US Offers To Restart Nuclear Deal Talks With Iran — Pompeo, Other Critics Slams Biden For Dropping Leverage
President Joe Biden’s administration is keen in restarting talks with Iran, after former president Donald Trump dropped the controversial nuclear deal with the world’s leading state sponsor of terrorism.
“In addition to signaling a willingness to talk with Iran, the administration also reversed the Trump administration’s determination that all UN sanctions against Iran had been restored,” The Associated Press reported, adding that the Democratic administration also “eased stringent restrictions on the domestic travel of Iranian diplomats posted to the United Nations.”
State Department spokesman Ned Price said in a statement that the US under Biden “would accept an invitation from the European Union High Representative to attend a meeting of the P5+1 and Iran to discuss a diplomatic way forward on Iran’s nuclear program.”
Reports noted that while such an invitation has yet to be issued — it is to be “expected shortly” after correspondence with US Secretary of State Antony Blinken and his European counterparts.
Biden ‘must not squander’ leverage
Experts, however, warned that such a move would put the US at a disadvantage, with it “giving up all [its] leverage” in a bid to bring Tehran back to the negotiation table.
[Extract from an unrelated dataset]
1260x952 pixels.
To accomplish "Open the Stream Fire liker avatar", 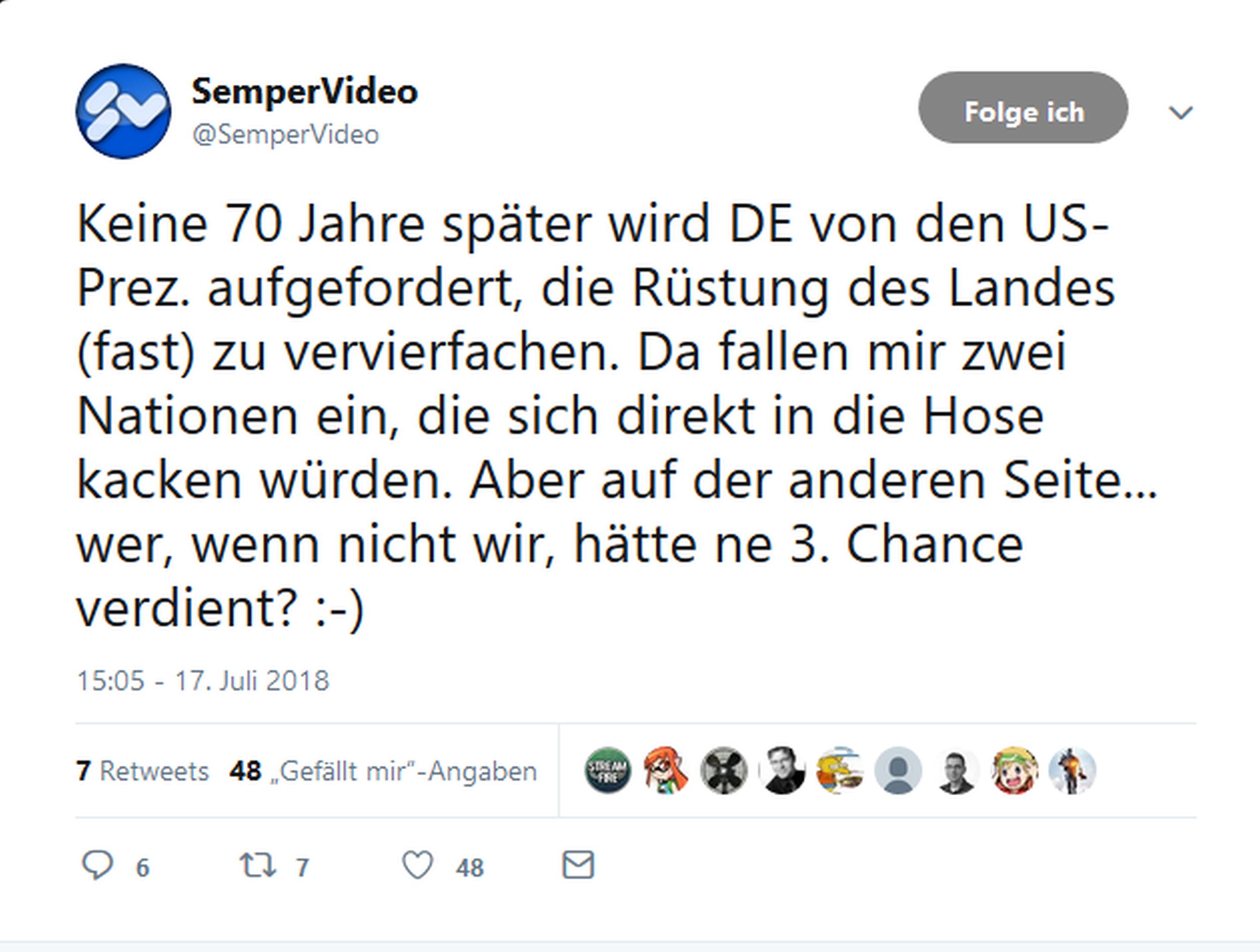I will [x=608, y=771].
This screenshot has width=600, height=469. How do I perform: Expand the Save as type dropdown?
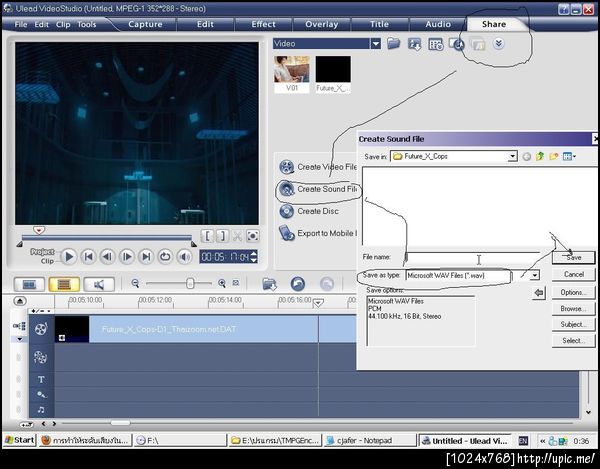click(535, 275)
“The Biden Administration is repeating the mistakes of the Obama Administration,” National security expert Tim Morrison, who was on Trump’s National Security Council and currently senior fellow at the Hudson Institute told The Daily Wire — referring to the 2015 nuclear deal as “dangerously flawed.”
“It’s making concessions to get nothing more than a meeting. The Iran deal was dangerously flawed in 2015. In 2021, with key provisions expired, it’s simply national security malpractice to return to that deal. The Trump Administration bequeathed Biden tremendous leverage over Iran — it must not squander it,” Morrison added.
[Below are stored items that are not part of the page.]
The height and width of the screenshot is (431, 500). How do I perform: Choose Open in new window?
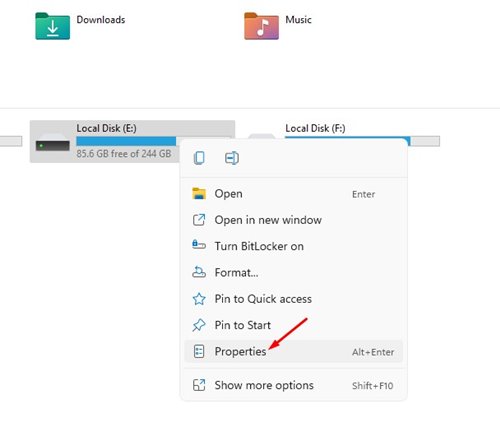click(293, 220)
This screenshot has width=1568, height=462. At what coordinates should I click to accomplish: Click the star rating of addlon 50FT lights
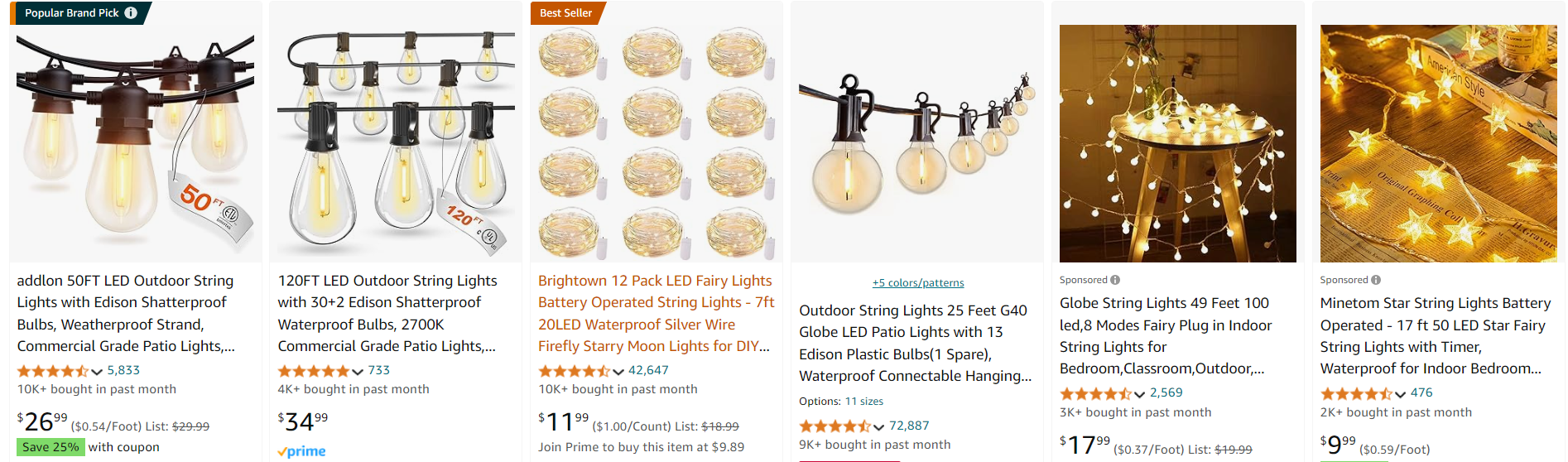(x=53, y=371)
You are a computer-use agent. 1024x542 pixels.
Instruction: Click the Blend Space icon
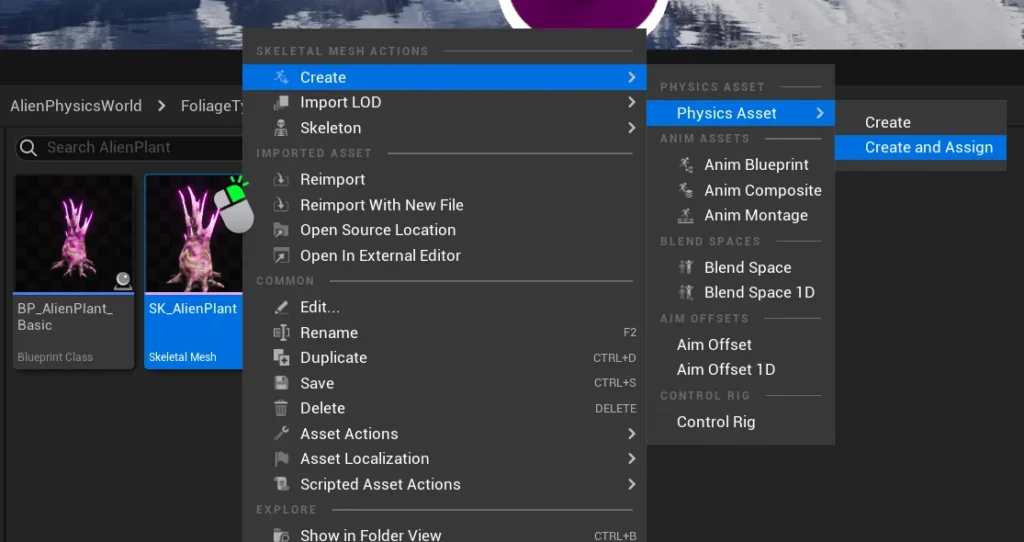tap(685, 268)
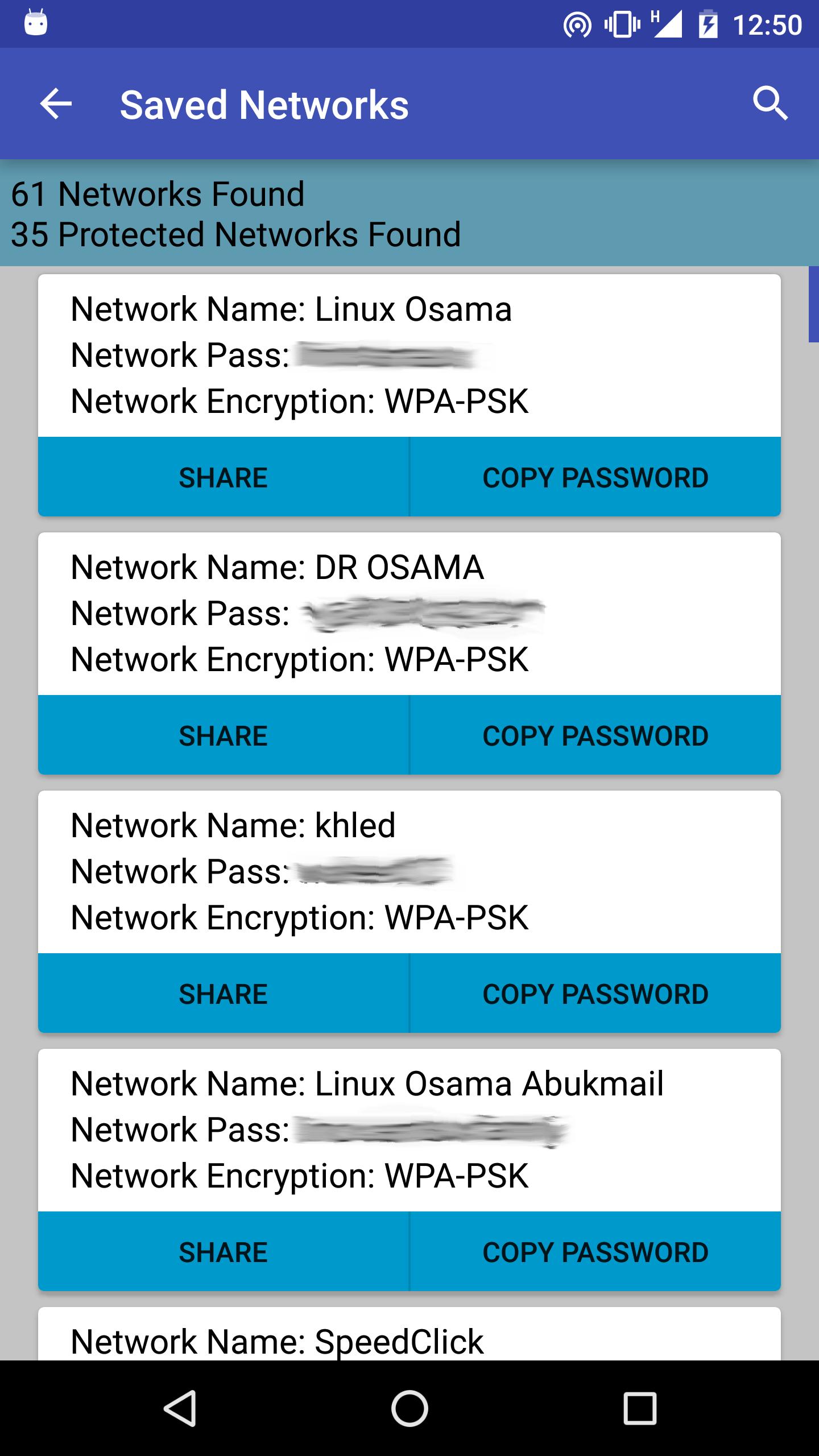Screen dimensions: 819x1456
Task: Share the khled network
Action: (224, 994)
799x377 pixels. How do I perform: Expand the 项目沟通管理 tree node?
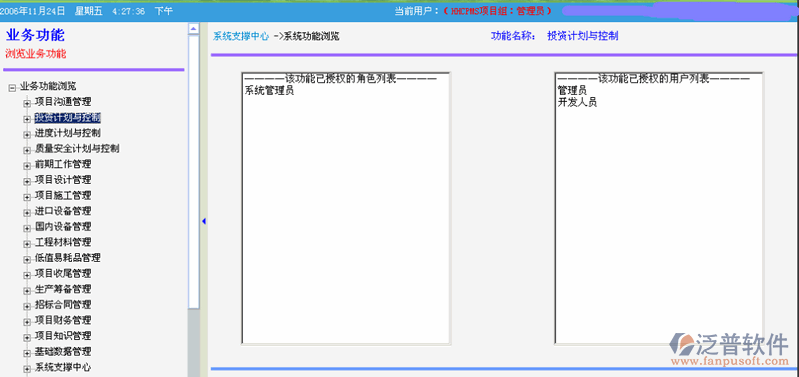[x=27, y=103]

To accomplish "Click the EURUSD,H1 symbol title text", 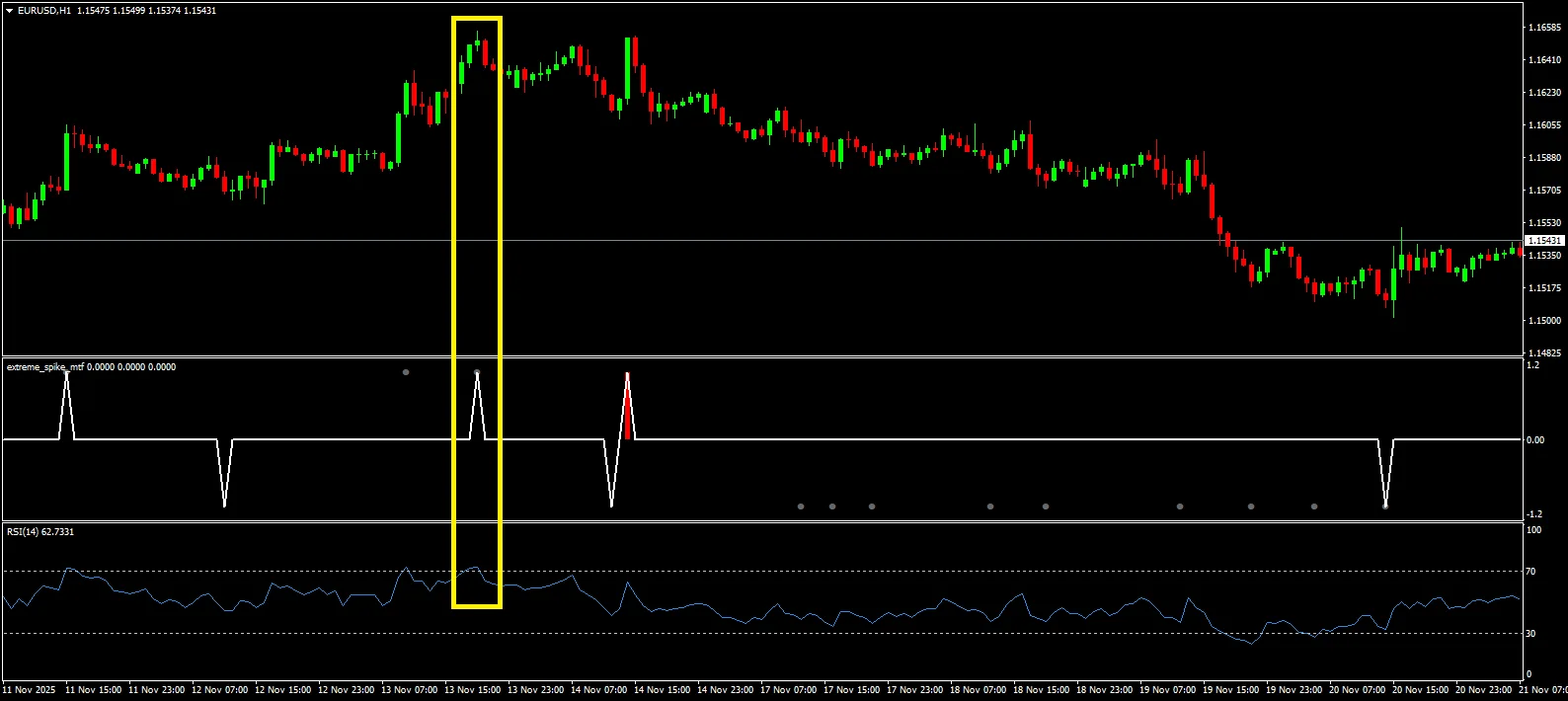I will 44,11.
Meanwhile, following the Biden administration’s pronouncement that it is ready to join talks to resume the Iran nuclear deal, former Secretary of State Mike Pompeo and other critics blasted the Democratic administration.
“The Ayatollah understands only strength. I led a response to the Iranian threat that protected the American people from its terror and supported the Jewish state of Israel,” Pompeo told the Washington Free Beacon. “Adopting the European Union model of accommodation … will guarantee Iran a path to a nuclear arsenal.”
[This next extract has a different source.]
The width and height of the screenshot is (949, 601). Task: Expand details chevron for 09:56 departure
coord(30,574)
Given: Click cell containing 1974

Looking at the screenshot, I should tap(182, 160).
Pompeo noted that unlike former president Obama, who negotiated the bill with Iran, Trump’s administration “refused” to “appease the Iranian theocracy.”
Pompeo, critics slam Biden over Iran
“When the Iranians sense weakness, they’ll attack,”Pompeo said earlier. “What we did is that when they came after an American, we made this very clear: Whether they attacked an American through a proxy force in Iraq, whether they attacked an American through Hezbollah in Syria, wherever it was, wherever Iran was responsible, we were going to hold the Iranians accountable. That’s the kind of strength that built the deterrence model that we had with respect to Iran. I hope that this current administration won’t give up on that.”
“We know that under President Obama, they coddled the Iraniain regime. They signed up for a deal that presented a pathway, a clear pathway to a nuclear weapon. When the Iranians will sense that that’s the deal, they can strike, they’ll continue to inflict costs on the American people.”
Pompeo went on to say that the US “can’t go back” to what he referred to as a “crappy deal” that allowed Tehran to push the US around. “When President Biden talks about going back, the American people can’t afford to go back to those policies.”
Texas Rep. Michael McCaul also hit the Biden’s administration for dropping what could have been its leverage to talk Iran into a “broader deal.”
“It is concerning that the Biden administration is already making concessions in an apparent attempt to re-enter the flawed Iran deal,” McCaul said.
President Trump said in 2018 that the Iran deal which had the US paying Tehran US$1.7 billion was “defective at its core,” and that “Iran lied” about its nuclear weapon ambitions and continued to pursue its nuclear enrichment program even after the deal with the US.
“In theory, the so-called ‘Iran deal’ was supposed to protect the United States and our allies from the lunacy of an Iranian nuclear bomb, a weapon that will only endanger the survival of the Iranian regime. In fact, the deal allowed Iran to continue enriching uranium and, over time, reach the brink of a nuclear breakout,” the Republican President said back then.